Where things get interesting is methodology. Which on the surface is also trivial:


  • convert cabbage into thin slivers of cabbage

  • add salt and whatever

  • squish the cabbage until its liquid covers it

  • cover and leave alone at room temperature for 2-ish days

  • check on it, and poke a few holes in it that go all the way down

  • after another day check on it again, and probably refrigerate now


Now. Quite sensibly most of the internet would tell you to carefully weigh and measure your cabbage, and have a proper canning jar with a proper lid that properly controls the fermentation process. These are probably very good ideas. You didn't come here for good ideas, you came here for expeditious shortcuts and probably not dying of the monsters conjured in your kitchen-dungeon.


For converting cabbage into smaller bits of cabbage, a few methodologies can be used:

  • make your human minion slice it with an enormous knife. Has the potential to produce best sized (or at least the most configurably sized, depending on the minion's skill and mood) slices, but possibly a grumpy minion

  • use a mandoline slicer on a large-ish setting. Quick, practical, produces consistent slices. Depending on blade selection, they might be consistently slightly wrong slices, but well within range. This option recommended.

  • possibly a fancy food processor that has the right kind of blade to slice rather than chop... but be careful not to over-process.


Note, the core is usually not delicious and is not worth the effort of including.


The results can be mixed and squished in a large bowl and then moved to a glass jar, or one can have a really large jar, drop in all the things and punch them in place.


If using a bowl, order of operations doesn't matter, but with a large jar method, it helps to either pre-mix or layer the add-ins while piling the cabbage in. It also helps to squish at least slightly as you load it in.
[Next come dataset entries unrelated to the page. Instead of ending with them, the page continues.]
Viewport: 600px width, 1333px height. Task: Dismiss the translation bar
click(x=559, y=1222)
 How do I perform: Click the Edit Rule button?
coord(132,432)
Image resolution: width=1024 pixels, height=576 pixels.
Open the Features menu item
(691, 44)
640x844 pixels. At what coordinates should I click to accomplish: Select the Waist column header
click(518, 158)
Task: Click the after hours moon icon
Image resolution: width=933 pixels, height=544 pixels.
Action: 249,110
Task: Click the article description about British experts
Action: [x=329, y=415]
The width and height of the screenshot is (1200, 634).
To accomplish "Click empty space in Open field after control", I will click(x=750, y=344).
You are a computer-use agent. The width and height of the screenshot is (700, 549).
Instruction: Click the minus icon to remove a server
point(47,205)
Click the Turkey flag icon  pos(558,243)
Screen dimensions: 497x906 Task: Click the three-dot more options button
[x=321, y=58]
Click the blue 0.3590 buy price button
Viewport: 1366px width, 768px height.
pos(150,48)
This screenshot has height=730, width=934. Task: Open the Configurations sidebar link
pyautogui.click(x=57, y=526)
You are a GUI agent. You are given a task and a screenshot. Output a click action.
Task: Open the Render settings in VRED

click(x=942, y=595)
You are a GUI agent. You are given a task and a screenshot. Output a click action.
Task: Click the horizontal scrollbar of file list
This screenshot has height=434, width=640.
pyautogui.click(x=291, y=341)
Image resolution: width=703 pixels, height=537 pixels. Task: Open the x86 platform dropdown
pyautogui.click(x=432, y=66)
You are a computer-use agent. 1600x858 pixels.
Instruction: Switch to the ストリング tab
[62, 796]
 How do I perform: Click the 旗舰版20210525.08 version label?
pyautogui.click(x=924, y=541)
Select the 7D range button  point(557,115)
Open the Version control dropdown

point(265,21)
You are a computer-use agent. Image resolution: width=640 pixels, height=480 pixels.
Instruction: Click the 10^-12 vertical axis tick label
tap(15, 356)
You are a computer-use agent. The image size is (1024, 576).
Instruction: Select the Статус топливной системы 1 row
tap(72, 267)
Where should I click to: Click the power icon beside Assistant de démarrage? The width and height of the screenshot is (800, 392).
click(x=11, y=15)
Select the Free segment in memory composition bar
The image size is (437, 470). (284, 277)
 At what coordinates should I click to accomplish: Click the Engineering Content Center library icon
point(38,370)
The method used in squishing the cabbage here was bare hands. (This is easiest after you add the salt). This is your opportunity to express the mood you're in. If you're having a bad day, show that cabbage your knuckles till its corpse is covered with its body fluids. If you're happy and you know it, massage it till it's good and wet for you. If you're feeling kind of like a cat, make biscuits and meow at it. (Untested notes from the internet also say you can let it rest after salting before massaging for an easier time of it, or you can use your stand mixer's dough hook).

When there's liquid enough to cover all of the cabbage, which is important because the brine keeps unauthorized sentient life from developing, cover it up and set it aside someplace that's not warm. (One source suggests placing an intact leaf of cabbage over the mix and weighing the whole thing down. )


This is where every authoritative source says it's important to seal it so that air doesn't get in. Gargoyle's Grandma's instruction is just "cover it with a cloth", so it gets draped with a clean dishtowel and left alone on a counter out of direct sunlight. Which should be fine if the brine step was executed correctly.


A jar of sauerkraut
A head of cabbage with its briiiiines

After two days it gets looked at, and poked all the way down with the stem of a long serving utensil. The expectation here is that it gurgles and smells.


Another day later it should be ready to close up and put in the fridge.


Once you close it, observe it for a minute. If it hisses at you, reopen and give it a bit more time. But if you leave it be for too long, it might start developing icky white things on top, which is a condition to avoid.


Verdict: fermentation does require caution, no joke and please don't die, but it does not require expertise or sophistication or specialist tools, and the results are tasty.